### Text for analysis:
»»
I often think about the fact that fourteen of the sixteen last remaining official colonies in the world - which are all a part of the United Nations Decolonisation List - are islands located in the Atlantic, Carribean or the Pacific. The island from which I come from is Te Ika-aa-Maaui, or the North Island in the settler colony of New Zealand. My tuupuna travelled across Te Moana-nui-a-Kiwa 700 years ago following Maahutonga , the southern cross. The great ocean was deed the name ‘Pacific’ by the Spanish coloniser Magellan describing it as, “making or desiring to make peace; peaceable, desiring to be at peace, free from the disposition to quarrel; peaceful, in a state of peace.”
The Pacific has been anything but peaceful.
In this text I engage with a number of the works for Issue 24 of Runway Journal, which is centered around Islands. I wish to expand upon questions and ideas raised within Islands and hopefully fill in some gaps I feel should be addressed, as well as unpack the editorial by Jasmine Powell. My intention is to write with urgency, to unpick our relation not to islands but to the water that surrounds them.
The etymology of the word ‘island’ traces back through Middle English yland, and Old English igland or igeland, to the Proto-Germanic awjo meaning ‘thing on the water’. This way of understanding an island as a ‘thing on the water’ doesn’t sit right with me. From a geological perspective, an island is either an extension of the oceanic crust; for instance volcanic islands such as the Marshallese Islands, or islands belong to a continental plate containing a larger landmass; for instance New Zealand or Green Island, in Far North Queensland, Australia. Islands are, in many ways, a construct of the imperialist imagination. They represent the individualisation prominent in western ways of knowing and of the ontological understanding we have of islands as being separate from the waters that surround them.
««
### Parts of the exercise:
a) In the essay on islands, condense the paragraph beginning "The etymology of the word ‘island’" into a bulleted list that keeps its main facts.
b) According to the essay on islands, who wrote the editorial that the writer intends to unpack?
c) Decide whether each statement agrees with the essay on islands, answering yes or no and quoting the words that settle it: (i) Most of the last remaining official colonies are islands in the Atlantic, Caribbean, or Pacific. (ii) The writer aims to examine our relation to islands themselves rather than to the surrounding water. (iii) The name "Pacific" came from the Spanish colonizer Magellan.
The lines after this point are separate material, unrelated to the essay on islands.

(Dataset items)
»»
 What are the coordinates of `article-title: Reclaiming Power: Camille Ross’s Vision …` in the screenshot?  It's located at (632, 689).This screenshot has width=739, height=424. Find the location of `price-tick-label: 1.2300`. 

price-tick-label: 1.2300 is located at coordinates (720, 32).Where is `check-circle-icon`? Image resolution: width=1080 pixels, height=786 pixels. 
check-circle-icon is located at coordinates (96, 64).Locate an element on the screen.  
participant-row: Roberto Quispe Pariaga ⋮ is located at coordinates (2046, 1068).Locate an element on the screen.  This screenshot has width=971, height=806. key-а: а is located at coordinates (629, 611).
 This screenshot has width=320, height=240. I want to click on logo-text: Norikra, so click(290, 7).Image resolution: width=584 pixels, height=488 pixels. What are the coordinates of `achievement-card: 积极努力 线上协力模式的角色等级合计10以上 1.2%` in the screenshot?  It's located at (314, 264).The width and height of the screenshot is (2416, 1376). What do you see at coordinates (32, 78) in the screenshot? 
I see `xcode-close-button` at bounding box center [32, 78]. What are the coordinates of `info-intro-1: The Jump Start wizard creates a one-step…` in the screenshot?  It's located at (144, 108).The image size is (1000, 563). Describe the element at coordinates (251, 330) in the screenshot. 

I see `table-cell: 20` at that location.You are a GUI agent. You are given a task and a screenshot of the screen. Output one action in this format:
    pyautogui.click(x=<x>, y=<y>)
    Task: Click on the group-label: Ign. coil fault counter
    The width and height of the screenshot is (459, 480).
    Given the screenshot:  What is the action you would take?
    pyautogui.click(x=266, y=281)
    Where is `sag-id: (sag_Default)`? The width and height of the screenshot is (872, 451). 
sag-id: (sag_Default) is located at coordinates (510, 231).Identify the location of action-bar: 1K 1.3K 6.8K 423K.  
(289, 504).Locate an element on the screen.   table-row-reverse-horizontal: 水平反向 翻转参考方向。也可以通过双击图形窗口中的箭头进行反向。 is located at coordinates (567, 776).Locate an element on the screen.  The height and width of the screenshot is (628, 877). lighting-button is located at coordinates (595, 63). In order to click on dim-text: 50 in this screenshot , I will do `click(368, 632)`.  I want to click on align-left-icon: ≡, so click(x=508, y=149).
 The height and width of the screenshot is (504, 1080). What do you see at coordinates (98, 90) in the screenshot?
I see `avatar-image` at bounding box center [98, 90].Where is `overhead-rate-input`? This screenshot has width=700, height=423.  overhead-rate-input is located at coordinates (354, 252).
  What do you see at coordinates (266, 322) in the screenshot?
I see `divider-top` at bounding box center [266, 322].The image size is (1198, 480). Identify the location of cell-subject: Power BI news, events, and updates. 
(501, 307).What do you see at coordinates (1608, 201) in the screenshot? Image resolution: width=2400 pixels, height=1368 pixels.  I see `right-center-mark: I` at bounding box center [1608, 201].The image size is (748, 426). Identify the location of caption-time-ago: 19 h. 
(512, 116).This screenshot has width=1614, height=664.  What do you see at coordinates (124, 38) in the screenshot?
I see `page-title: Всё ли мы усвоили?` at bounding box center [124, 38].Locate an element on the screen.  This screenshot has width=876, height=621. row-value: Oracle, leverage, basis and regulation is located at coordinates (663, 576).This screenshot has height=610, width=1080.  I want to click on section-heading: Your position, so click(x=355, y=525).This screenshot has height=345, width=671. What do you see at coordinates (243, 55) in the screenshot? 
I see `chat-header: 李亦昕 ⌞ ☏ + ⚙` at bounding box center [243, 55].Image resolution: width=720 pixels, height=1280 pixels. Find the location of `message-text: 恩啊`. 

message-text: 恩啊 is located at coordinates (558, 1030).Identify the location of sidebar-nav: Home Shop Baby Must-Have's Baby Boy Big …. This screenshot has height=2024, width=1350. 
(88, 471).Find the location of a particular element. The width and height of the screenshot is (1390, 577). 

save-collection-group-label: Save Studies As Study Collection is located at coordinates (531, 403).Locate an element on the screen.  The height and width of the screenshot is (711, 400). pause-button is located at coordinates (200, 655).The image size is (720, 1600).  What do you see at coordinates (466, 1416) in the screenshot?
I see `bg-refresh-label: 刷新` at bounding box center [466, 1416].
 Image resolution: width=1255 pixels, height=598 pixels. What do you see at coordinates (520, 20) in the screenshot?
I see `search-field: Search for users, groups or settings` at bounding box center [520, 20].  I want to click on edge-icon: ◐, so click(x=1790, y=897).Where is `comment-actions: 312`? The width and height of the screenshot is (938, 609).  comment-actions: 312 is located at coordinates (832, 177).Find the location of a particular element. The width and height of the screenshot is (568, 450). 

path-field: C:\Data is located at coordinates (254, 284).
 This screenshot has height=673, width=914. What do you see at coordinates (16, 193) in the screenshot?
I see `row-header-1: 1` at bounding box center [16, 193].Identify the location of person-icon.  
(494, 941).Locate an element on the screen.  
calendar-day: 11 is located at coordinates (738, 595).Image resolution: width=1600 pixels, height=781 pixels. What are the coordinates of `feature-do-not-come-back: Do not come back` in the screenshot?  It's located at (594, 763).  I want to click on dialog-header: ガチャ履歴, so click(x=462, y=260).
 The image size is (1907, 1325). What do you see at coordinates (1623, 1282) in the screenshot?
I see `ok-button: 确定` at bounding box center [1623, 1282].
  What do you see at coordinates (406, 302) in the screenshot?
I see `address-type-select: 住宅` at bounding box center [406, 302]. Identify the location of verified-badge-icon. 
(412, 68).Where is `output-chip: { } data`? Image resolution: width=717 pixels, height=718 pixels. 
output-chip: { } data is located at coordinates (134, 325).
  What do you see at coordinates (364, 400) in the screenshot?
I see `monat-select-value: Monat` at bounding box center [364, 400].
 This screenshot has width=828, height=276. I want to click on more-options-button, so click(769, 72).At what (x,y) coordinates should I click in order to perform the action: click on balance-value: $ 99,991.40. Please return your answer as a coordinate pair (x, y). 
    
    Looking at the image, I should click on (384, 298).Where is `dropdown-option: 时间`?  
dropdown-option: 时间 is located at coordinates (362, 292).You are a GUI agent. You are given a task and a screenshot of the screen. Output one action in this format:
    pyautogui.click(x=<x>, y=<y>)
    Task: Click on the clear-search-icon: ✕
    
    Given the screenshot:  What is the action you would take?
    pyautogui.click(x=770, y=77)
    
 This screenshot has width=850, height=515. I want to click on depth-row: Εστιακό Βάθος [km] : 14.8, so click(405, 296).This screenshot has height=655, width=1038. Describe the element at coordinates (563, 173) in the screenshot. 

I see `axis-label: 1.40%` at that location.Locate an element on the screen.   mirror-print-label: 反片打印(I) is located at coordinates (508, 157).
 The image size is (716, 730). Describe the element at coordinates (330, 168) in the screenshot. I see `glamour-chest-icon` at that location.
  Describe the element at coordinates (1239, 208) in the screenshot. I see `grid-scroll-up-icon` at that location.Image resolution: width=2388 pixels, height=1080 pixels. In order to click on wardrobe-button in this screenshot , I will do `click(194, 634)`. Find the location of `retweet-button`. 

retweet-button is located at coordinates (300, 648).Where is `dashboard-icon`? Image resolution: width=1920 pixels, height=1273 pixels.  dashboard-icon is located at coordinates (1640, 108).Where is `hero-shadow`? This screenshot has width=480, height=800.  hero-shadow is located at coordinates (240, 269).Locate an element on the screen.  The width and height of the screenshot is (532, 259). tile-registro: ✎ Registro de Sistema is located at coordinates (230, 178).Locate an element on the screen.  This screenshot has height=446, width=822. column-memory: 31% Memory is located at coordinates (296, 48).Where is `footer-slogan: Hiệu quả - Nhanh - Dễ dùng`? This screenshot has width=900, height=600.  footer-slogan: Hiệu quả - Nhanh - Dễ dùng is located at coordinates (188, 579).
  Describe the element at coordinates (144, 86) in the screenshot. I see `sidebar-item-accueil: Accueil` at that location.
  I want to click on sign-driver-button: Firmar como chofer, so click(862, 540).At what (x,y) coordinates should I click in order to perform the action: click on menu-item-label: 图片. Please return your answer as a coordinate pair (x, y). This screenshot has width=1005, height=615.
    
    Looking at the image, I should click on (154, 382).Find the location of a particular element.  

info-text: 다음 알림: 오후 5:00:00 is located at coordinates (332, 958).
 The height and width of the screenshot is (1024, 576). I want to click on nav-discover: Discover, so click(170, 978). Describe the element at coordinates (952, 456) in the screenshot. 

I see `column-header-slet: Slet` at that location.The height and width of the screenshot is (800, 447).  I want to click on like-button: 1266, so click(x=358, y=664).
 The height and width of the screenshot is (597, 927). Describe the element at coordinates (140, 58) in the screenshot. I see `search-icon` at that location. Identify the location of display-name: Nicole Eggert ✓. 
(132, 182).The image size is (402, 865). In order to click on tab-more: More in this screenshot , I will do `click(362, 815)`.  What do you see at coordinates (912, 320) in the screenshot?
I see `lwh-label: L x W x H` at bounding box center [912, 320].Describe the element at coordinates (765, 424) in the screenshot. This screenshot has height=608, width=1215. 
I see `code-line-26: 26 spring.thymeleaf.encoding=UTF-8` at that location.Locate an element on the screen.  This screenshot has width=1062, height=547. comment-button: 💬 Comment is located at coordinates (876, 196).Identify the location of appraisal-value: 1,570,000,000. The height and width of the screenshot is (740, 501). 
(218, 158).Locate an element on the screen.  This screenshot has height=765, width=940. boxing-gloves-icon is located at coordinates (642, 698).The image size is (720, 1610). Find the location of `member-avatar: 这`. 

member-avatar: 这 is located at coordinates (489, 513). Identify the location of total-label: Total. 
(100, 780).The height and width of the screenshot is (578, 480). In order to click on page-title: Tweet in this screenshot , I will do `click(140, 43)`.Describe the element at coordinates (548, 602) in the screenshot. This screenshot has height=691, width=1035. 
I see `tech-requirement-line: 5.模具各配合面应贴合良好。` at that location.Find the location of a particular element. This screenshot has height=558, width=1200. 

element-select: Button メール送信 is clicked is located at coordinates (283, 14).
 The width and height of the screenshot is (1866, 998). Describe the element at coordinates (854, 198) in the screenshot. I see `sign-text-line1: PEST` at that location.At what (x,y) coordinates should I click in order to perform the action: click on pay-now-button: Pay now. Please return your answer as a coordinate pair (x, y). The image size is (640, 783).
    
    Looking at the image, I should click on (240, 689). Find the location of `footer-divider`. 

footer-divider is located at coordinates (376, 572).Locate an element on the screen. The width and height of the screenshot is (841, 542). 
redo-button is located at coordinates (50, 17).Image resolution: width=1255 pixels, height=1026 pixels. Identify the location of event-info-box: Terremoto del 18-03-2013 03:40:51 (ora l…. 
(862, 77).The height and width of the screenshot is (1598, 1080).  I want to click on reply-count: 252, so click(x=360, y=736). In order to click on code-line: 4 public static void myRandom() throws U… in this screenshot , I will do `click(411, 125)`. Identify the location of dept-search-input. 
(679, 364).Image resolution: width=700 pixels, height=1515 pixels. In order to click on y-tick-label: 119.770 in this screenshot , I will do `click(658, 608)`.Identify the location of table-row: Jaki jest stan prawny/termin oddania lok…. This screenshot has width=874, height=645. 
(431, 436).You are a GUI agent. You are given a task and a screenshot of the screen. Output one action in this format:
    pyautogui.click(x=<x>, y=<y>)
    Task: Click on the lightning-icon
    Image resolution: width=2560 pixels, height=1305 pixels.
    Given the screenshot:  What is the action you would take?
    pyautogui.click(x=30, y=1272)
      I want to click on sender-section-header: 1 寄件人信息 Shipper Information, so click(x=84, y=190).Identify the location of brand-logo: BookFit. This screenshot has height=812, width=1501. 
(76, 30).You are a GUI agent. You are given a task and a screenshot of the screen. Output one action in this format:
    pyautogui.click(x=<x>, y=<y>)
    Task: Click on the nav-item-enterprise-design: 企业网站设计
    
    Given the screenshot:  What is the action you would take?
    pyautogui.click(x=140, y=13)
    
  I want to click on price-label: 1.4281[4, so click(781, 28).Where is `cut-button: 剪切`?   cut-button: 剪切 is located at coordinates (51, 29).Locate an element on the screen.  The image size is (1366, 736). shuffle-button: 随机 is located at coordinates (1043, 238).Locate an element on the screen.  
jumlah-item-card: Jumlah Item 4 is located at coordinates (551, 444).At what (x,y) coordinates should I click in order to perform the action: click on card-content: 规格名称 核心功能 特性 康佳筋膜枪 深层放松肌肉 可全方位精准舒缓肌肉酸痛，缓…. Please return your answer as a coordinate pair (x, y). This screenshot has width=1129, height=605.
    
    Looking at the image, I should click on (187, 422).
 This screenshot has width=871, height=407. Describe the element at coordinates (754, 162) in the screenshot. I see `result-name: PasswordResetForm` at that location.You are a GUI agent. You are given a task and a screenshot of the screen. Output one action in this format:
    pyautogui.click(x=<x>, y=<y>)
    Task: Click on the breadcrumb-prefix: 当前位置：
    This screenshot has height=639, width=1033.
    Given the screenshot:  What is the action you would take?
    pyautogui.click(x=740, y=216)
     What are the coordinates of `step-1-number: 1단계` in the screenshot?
««
### Answers for the exercise:
a)
- "Island" traces back through Middle English yland and Old English igland or igeland to Proto-Germanic awjo, meaning "thing on the water."
- The writer is uncomfortable with understanding an island as a "thing on the water."
- Geologically, an island either extends the oceanic crust (e.g., volcanic islands such as the Marshallese Islands) or belongs to a continental plate with a larger landmass (e.g., New Zealand, or Green Island in Far North Queensland, Australia).
- Islands are in many ways a construct of the imperialist imagination. They reflect Western individualization and the view of islands as separate from the surrounding waters.

b) Jasmine Powell.

c)
(i) Yes: "fourteen of the sixteen last remaining official colonies in the world"
(ii) No: "to unpick our relation not to islands but to the water that surrounds them"
(iii) Yes: "by the Spanish coloniser Magellan"